TO DO:
Collect every line in the rows below that contains the string "primary".
[Start of section]
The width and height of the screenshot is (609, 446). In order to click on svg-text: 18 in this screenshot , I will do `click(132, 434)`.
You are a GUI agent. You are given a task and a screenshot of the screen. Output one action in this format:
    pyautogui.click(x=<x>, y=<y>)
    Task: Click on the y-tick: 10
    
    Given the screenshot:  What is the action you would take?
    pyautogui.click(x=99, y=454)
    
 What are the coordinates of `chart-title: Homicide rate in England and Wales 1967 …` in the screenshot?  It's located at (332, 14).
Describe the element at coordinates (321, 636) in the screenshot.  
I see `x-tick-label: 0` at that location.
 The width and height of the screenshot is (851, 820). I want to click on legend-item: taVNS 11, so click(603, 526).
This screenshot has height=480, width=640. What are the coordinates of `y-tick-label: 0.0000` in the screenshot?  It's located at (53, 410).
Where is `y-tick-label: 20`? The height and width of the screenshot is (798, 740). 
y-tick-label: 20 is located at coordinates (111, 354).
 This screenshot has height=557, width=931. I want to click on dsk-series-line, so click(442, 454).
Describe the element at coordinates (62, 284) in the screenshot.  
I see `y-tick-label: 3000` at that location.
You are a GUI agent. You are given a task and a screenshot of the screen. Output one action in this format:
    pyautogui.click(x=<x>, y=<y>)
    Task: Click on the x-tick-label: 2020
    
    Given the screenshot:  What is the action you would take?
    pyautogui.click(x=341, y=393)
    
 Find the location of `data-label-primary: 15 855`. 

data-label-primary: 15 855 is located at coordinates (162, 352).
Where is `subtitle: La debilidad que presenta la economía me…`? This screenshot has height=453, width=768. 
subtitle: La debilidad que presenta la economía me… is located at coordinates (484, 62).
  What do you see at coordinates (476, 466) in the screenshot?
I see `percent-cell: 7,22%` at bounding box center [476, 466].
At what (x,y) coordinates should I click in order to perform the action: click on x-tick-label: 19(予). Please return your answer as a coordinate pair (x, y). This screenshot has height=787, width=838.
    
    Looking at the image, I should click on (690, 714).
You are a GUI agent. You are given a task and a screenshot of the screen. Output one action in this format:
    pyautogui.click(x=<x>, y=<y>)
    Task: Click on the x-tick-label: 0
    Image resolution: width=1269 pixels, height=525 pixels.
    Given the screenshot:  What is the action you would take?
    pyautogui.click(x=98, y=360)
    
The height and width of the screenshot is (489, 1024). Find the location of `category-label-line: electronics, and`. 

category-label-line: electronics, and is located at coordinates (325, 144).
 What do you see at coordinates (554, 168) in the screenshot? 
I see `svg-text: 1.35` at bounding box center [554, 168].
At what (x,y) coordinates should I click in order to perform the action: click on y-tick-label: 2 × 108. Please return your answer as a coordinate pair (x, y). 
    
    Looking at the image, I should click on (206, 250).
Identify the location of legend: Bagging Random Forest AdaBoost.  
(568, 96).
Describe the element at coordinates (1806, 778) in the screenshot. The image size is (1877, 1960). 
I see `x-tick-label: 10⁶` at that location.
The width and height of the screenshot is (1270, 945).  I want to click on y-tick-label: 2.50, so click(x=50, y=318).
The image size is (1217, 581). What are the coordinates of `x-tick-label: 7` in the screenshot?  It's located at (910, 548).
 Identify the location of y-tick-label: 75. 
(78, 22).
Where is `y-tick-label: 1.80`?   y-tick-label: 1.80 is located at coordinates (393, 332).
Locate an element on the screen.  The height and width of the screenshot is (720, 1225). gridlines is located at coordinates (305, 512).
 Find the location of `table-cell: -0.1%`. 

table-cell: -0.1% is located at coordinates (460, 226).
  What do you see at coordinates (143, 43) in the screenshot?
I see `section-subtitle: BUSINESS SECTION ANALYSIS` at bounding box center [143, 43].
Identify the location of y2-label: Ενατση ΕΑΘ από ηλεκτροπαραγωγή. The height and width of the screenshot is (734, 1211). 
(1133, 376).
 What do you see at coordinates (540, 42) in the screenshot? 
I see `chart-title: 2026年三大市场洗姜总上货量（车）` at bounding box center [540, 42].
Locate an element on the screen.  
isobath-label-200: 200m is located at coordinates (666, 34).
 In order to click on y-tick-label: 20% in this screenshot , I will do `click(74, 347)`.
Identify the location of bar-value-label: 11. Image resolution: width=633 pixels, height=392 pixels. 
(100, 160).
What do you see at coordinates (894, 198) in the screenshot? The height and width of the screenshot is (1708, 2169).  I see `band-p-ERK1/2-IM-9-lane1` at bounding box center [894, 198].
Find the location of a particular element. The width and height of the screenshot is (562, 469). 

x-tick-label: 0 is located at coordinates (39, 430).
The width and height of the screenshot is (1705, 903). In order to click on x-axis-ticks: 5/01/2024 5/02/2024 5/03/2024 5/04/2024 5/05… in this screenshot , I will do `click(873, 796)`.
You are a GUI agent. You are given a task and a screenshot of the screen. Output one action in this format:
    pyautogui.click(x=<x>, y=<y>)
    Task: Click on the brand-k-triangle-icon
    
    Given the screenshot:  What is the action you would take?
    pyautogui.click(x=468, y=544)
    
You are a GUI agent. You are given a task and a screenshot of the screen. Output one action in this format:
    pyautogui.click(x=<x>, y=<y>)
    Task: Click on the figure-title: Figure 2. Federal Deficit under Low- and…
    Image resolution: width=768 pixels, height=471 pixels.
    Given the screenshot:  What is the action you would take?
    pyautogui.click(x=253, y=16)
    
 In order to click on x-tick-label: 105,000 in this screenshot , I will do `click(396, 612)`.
[End of section]
ANSWER SECTION:
 Find the location of `data-label-primary: 15 855`. 
data-label-primary: 15 855 is located at coordinates (162, 352).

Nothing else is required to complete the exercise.